Sat. and Sun. at 1:30 and 3:00 p.m.
Meet in the Museum of Art lobby
Hour-long tours are free with exhibition admission.

Performances
Letter to Tacitus, 2004
Trisha Donnelly
Sat., Oct. 9 at 11:00 a.m., noon, 2:00 p.m.
Sun., Oct. 10 at noon
Sat., Oct. 16, 23, 30 at noon
Hall of Architecture
Free with exhibition admission

Real Time Movie, 2004
Pawel Althamer
Sat., Oct. 9, 16, 23, 30 at 1:00 p.m.
Corner of Forbes Ave. and S. Craig St., free

A Quarter from the project In Art Dreams Come True, 2004
Katarzyna Kozyra
Sat., Oct. 9 at 3:00 p.m.
Free with exhibition admission
Carnegie Music Hall

Programs
Curator's Lecture: Laura Hoptman
Fri., Oct. 15 at 6:00 p.m.
Carnegie Lecture Hall, free
Three years, 38 artists, 5 continents–organizing the Carnegie International is an enormous undertaking. Laura Hoptman, curator of the exhibition, tells the story of the 2004–5 Carnegie International as no one else can. Hear her reflections on the "impulses" that connect the artists she has chosen for the exhibition. Gain insights into how their work confronts "the ultimates"–unanswerable questions of faith, good and evil, and the nature of human existence–and thereby demonstrates a significant shift in contemporary art today.

Adult Class:
The Cartoonist Sketchbook
Sat., Oct. 16–Nov. 20, 9:30 a.m.–12:30 p.m.
$66 members/$80 nonmembers
Call 412.622.3288 to register.
Robert Crumb is almost as famous for his unbridled and inventive sketchbooks as for his published underground Comix. Professional cartoonist Don Simpson will help you critique your own cartoonist's sketchbook. Develop your ideas into a finished cartoon, illustration, or comic strip. Gallery visits allow you to look closely at Crumb's work in the exhibition.

High School Workshop:
Make Your Mark: Developing a Personal Style
Sat., Oct. 16–Nov. 20, 10:00 a.m.–1:00.p.m.
$95 members/$105 nonmembers
Call 412.622.3288 to register.
Artworks in the Carnegie International inspire experimentation with a broad range of artistic styles and influences from the anime-inspired mural by Japanese artist Chiho Aoshima to the multi-layered lines and planes in the paintings of Ethiopian-born artist Julie Mehretu. Look closely at the work of the artists in the exhibition to help you develop or refine specific skills and form a personal artistic voice.

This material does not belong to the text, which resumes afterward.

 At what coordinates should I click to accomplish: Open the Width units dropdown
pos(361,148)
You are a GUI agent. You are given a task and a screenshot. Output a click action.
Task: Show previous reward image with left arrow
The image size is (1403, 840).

Artist's Lecture: Julie Mehretu
Thurs., Oct. 21 at 5:00 p.m.
McConomy Auditorium, Carnegie Mellon University, free
Julie Mehretu's visually rich and energetic paintings synthesize a broad range of i nterests, experiences, and visual precedents from architectural drawings, maps, and floor plans to the grand scale and drama of traditional history painting and modernist abstraction. Her static diagrams of spaces and places, overlaid with a network of lines indicating social interaction and physical movement engage issues of power, history, and globalization.

Evening for Educators
Wed., Oct. 27, 4:15–8:30 p.m.
$20, Call 412.622.3288 to register
This event promises an energizing evening and provocative discussion, beginning with a keynote address by International artist Senga Nengudi and followed by guided exhibition tours, an overview of International school programs, and consultations with museum staff on tailoring exhibition tours to classroom goals. Teachers receive resource materials, earn four Act 48 hours, network with colleagues, and relax over a light dinner. Open to teachers at all grade levels and in all disciplines. Carnegie International programs for teachers are supported by The Grable Foundation.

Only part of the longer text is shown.